Plasmon-enhanced optical control of magnetism at the nanoscale via the inverse Faraday effect

TL;DR

This paper demonstrates that circularly polarized femtosecond laser pulses can generate local magnetic fields via plasmonic nanostructures, enabling ultrafast, nanoscale control of magnetism with minimal heating effects.

Contribution

It introduces a novel method for local optical control of magnetism at the nanoscale using plasmonic gold nanodiscs and femtosecond laser pulses, advancing spintronics technology.

Findings

Local magnetic fields are generated by exciting gold nanodiscs with circularly polarized femtosecond laser pulses.

Maximum magnetic field strength occurs at wavelengths above the plasmonic resonance, reducing heating.

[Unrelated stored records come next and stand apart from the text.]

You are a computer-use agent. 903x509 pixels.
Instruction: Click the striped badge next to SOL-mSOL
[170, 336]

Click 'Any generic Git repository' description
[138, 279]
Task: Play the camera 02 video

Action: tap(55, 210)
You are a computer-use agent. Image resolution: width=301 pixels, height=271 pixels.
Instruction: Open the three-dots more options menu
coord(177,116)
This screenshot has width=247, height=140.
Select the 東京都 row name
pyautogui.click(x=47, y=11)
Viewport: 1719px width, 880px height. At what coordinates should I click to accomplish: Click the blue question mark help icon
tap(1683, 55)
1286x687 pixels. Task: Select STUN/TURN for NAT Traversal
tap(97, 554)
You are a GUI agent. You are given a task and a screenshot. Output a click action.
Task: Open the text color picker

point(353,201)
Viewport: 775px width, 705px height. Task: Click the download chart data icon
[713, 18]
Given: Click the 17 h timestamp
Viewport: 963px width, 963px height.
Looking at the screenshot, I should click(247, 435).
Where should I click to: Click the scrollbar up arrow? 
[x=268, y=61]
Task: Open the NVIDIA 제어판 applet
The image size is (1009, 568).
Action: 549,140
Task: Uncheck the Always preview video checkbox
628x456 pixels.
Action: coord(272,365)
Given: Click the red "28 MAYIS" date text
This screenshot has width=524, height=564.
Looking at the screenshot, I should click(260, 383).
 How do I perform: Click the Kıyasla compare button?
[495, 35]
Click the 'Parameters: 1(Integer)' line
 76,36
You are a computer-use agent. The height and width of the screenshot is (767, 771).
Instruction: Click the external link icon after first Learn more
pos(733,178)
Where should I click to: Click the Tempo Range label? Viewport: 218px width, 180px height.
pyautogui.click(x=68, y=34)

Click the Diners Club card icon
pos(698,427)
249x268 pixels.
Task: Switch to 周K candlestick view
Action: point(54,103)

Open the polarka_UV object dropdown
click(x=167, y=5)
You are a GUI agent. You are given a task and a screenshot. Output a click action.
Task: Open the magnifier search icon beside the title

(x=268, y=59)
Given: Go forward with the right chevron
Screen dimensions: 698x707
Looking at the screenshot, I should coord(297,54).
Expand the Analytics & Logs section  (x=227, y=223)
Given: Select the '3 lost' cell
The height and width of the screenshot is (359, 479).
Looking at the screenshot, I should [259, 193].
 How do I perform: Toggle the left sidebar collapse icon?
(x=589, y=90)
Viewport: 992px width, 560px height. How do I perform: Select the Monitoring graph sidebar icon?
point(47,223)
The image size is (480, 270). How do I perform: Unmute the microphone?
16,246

This approach enables ultrafast, nanoscale manipulation of magnetization in magnetic films.

Abstract

The relationship between magnetization and light has been the subject of intensive research for the past century, focusing on the impact of magnetic moments on light polarization. Conversely, the manipulation of magnetism through polarized light is being investigated to achieve all-optical control of magnetism in spintronics. While remarkable discoveries such as single pulse all-optical switching of the magnetization in thin films and sub-micrometer structures have been reported, the demonstration of local optical control of magnetism at the nanoscale has remained elusive. Here, we show that exciting gold nanodiscs with circularly polarized femtosecond laser pulses leads to the generation of sizeable local magnetic fields that enable ultrafast local control of the magnetization of an adjacent magnetic film. In addition, we find that the highest magnetic fields are generated when exciting the sample at a wavelength larger than that of the actual plasmonic resonance of the gold nanodiscs, so avoiding undesired heating effects due to absorption. Our study paves the way for light-driven control in nanoscale spintronic devices and provides important insights into the generation of magnetic fields in plasmonic nanostructures.